Fortunately I was the only one who had to eat the results of my epic failure!

I decided to try making my mom's recipe for cherries and dumplings (sour cherries in a sweet sauce, with big fluffy dumplings). Since it was just me, I decided to cut the recipe in half. It was going pretty well until I accidentally added the full amount of milk to the dumplings. All I could think to do was to back-track and add the full amounts of everything else.

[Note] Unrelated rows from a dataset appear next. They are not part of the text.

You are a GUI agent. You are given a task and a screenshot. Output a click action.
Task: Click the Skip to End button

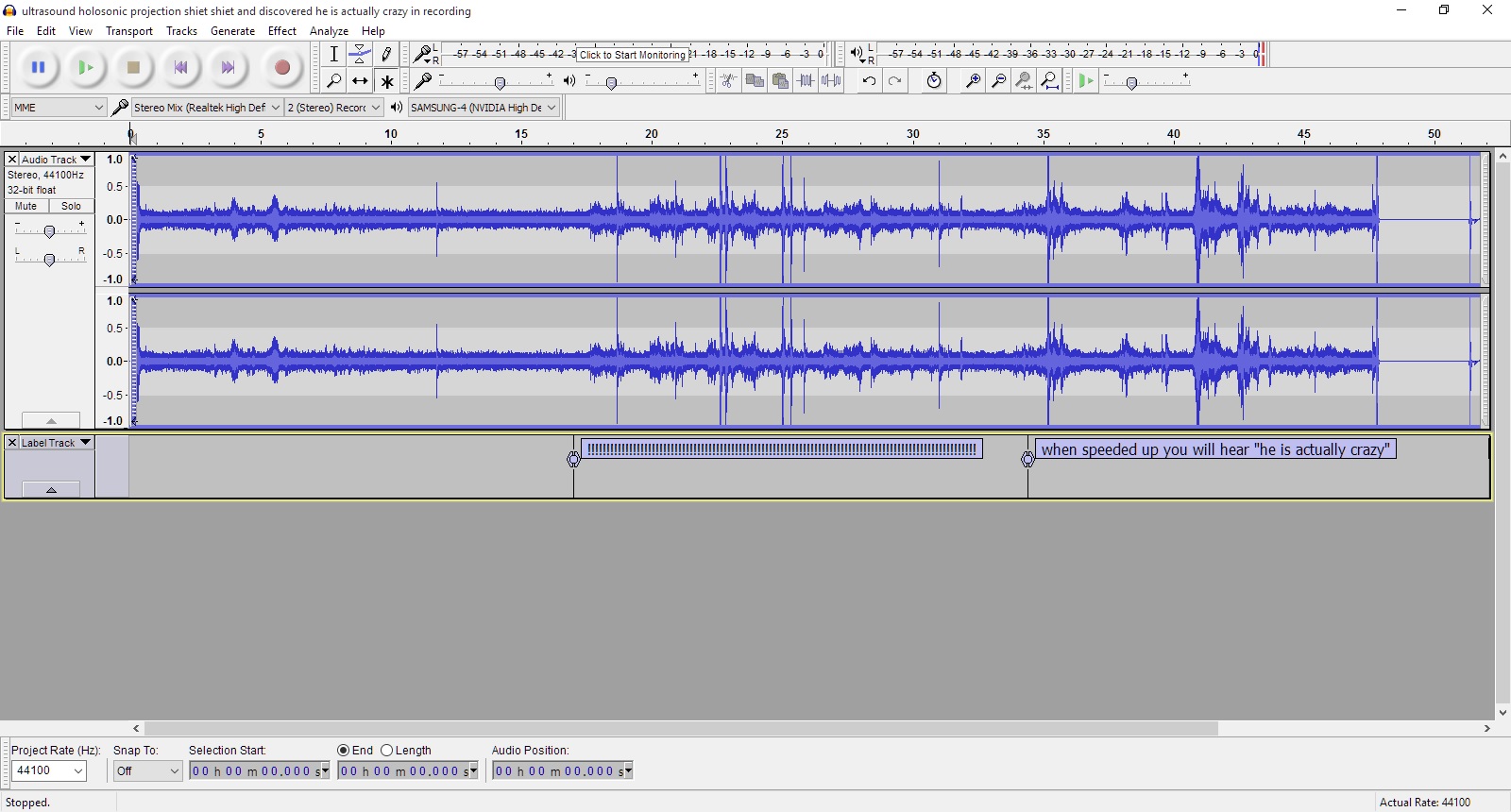pyautogui.click(x=228, y=68)
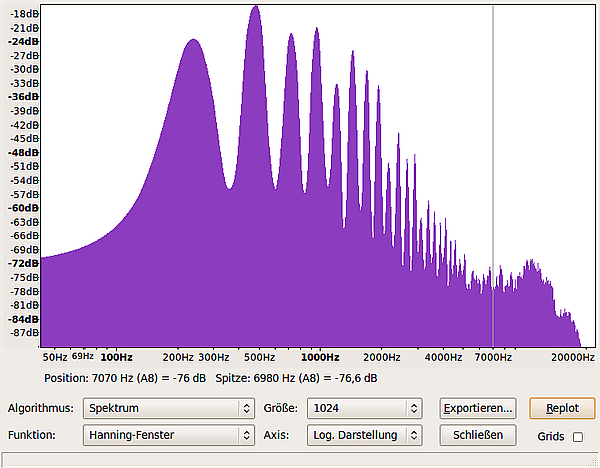The height and width of the screenshot is (468, 600).
Task: Click the broad first peak near 200Hz
Action: point(192,45)
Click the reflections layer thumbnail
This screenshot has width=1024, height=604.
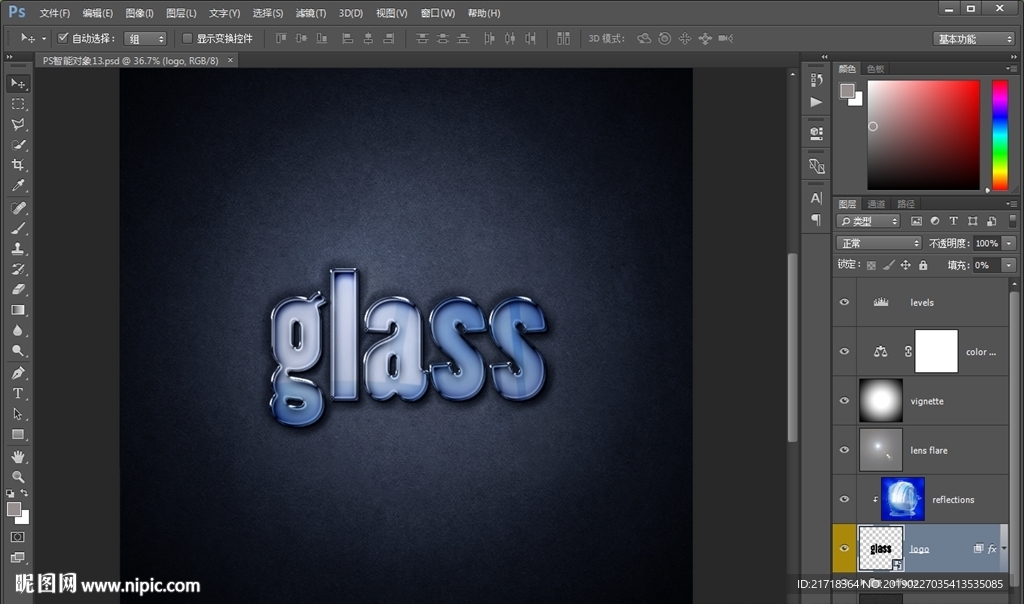coord(902,499)
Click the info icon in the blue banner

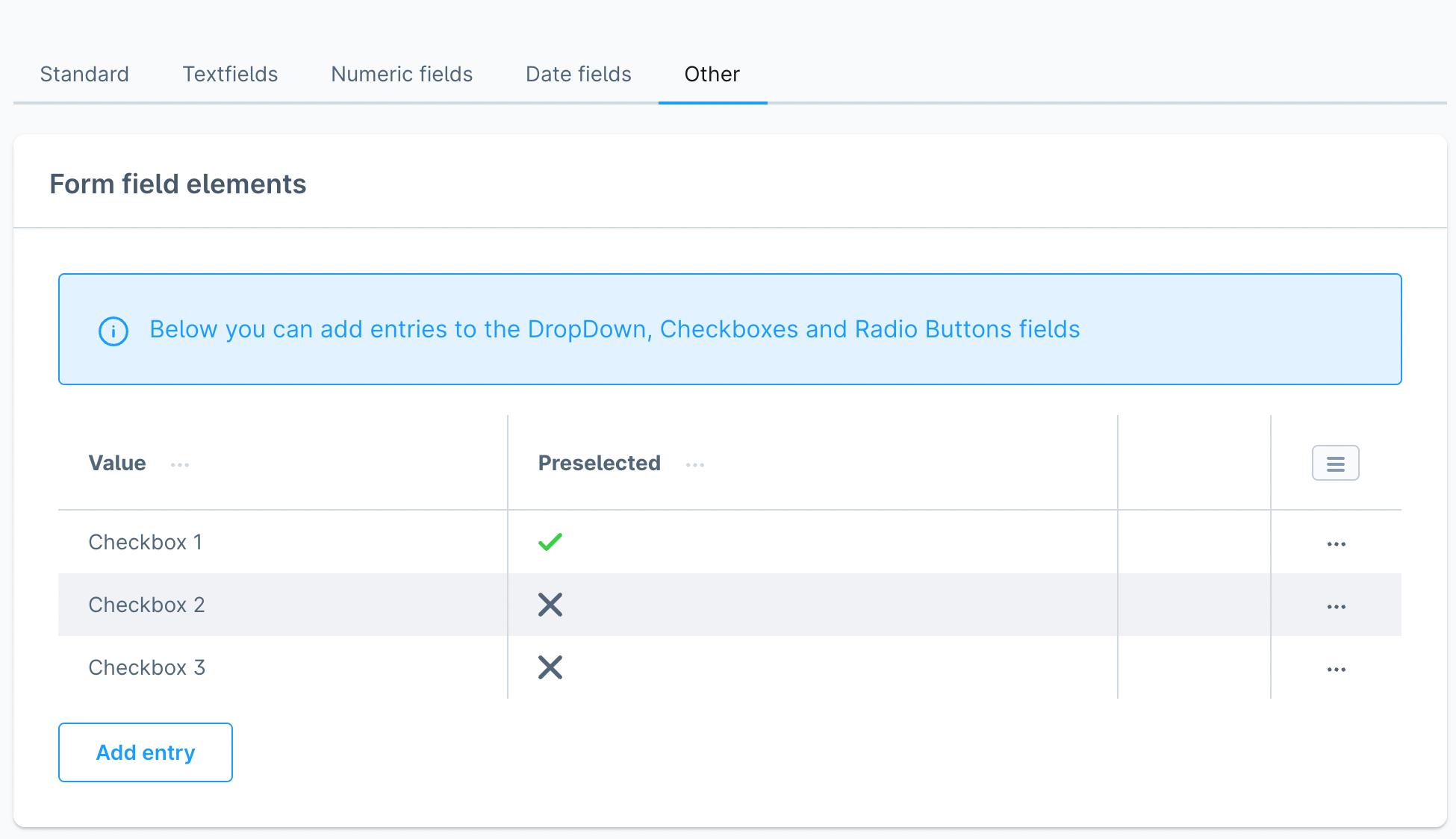click(x=112, y=330)
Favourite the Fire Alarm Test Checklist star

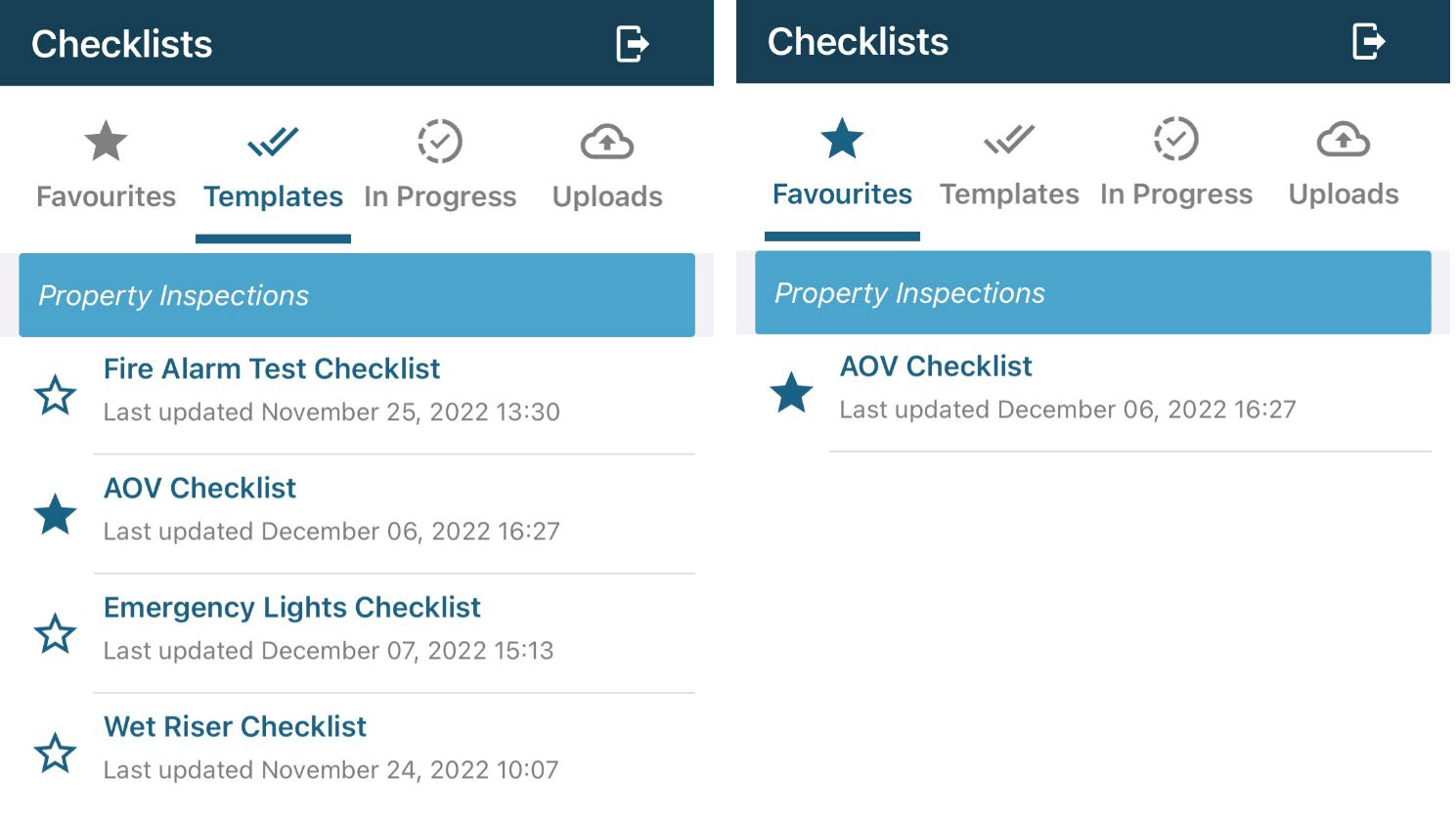[x=55, y=395]
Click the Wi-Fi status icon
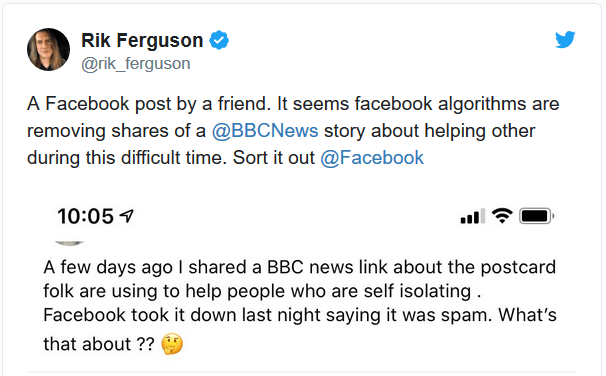 click(502, 216)
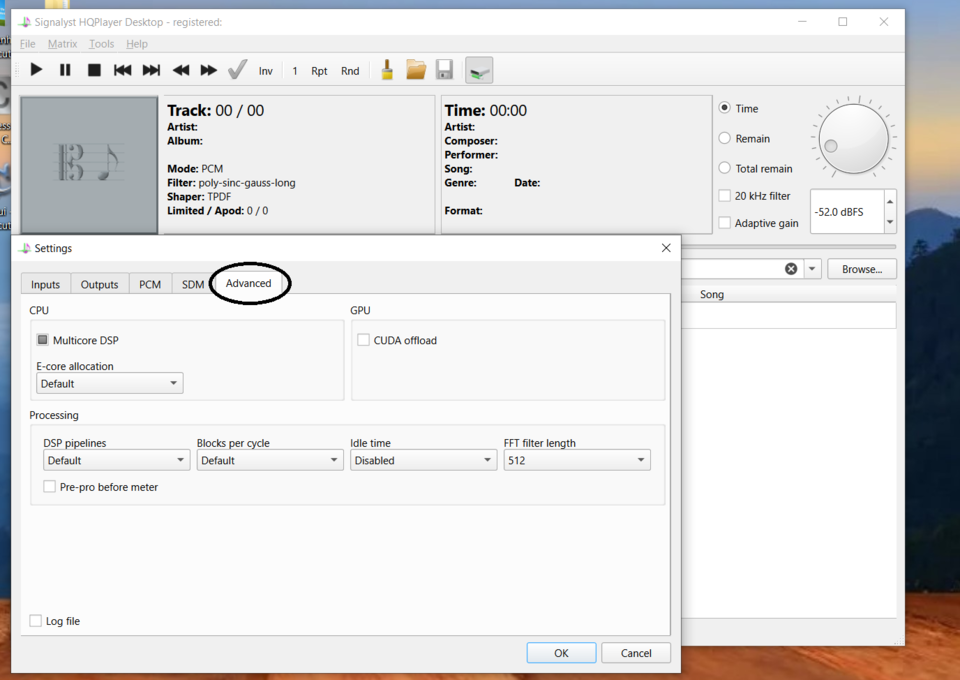
Task: Click the broom clear playlist icon
Action: point(387,70)
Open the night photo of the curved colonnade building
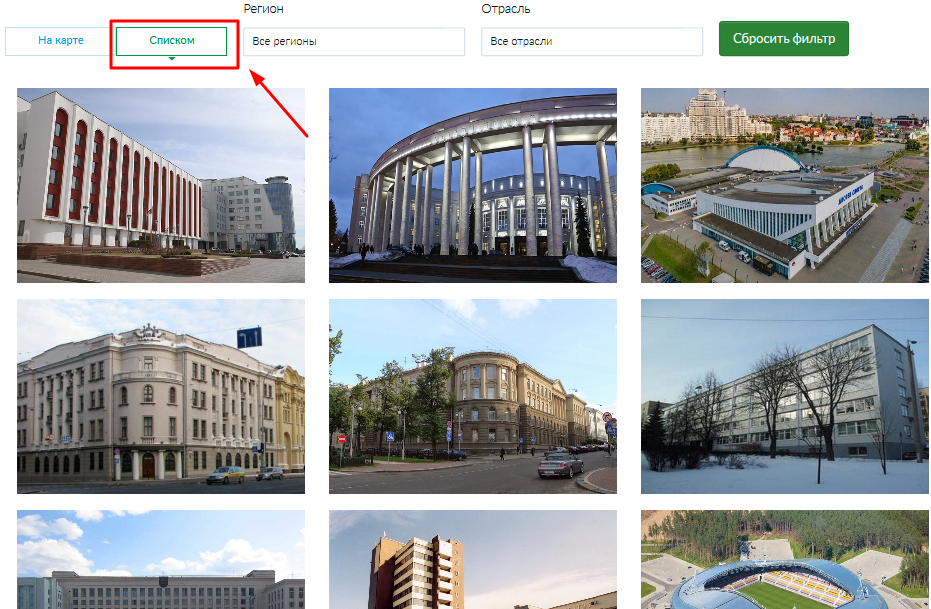This screenshot has width=931, height=609. pos(472,185)
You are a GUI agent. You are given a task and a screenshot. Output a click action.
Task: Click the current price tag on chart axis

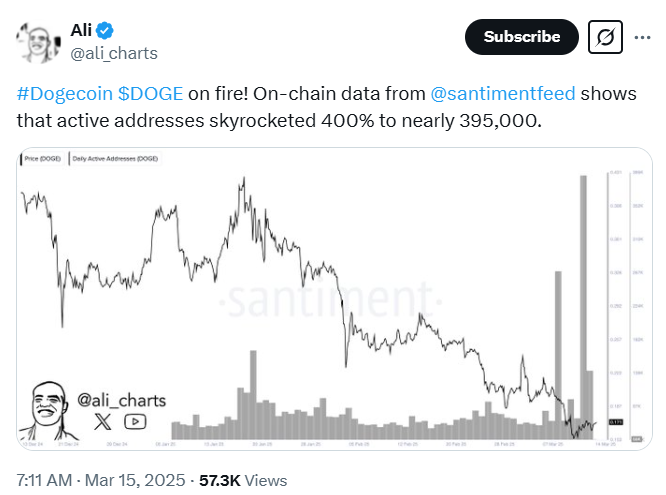617,423

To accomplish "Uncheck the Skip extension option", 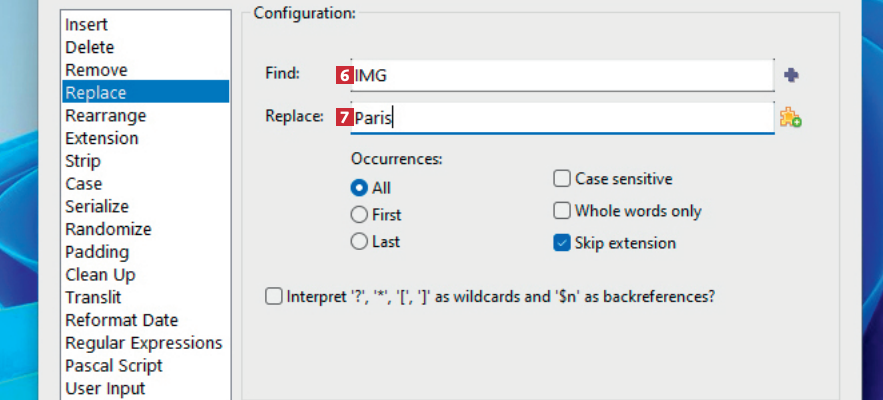I will coord(562,243).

Rather than cherries and dumplings I ended up with something more akin to cherries and tennis balls! I would bet anything that those dumplings would have bounced! They were pretty chewy, but all things considered, they were still pretty good! :wacko:

I did learn a valuable lesson that day. Now, when I double or halve a recipe I write down the amounts I will need of each ingredient rather than just try to remember as I go. :cool:
 
My mother never taught me anything about how to cook, had to learn by trial and error. Since I had to babysit 5 brothers every afternoon and even ing I had to feed them. No experience cooking and 5 mouths to feed. I remember eggs exploded all over the kitchen ceiling, mashed potatoes so full of salt they were inedible and several cans of tuna and salmon that were thrown away because after they were opened they didn't look like the tuna fish you see in sandwiches. But that was 40 years ago..(Oh Lord!) These days my worst failures are bacon that gets a little too crisp in the oven. I love to bake it because then all of the fat gets crisp. I hate chewy bacon. But since every paackage of bacon seems to be sliced a little differently than the last one I can never quite seem to get the timing just right on it. Never know if it's going to be perfect or a little too crisp. There is a really fine line there.
 
Lemon meringue pie that looked beautiful and tasted fine but, was a curdled mess when cut.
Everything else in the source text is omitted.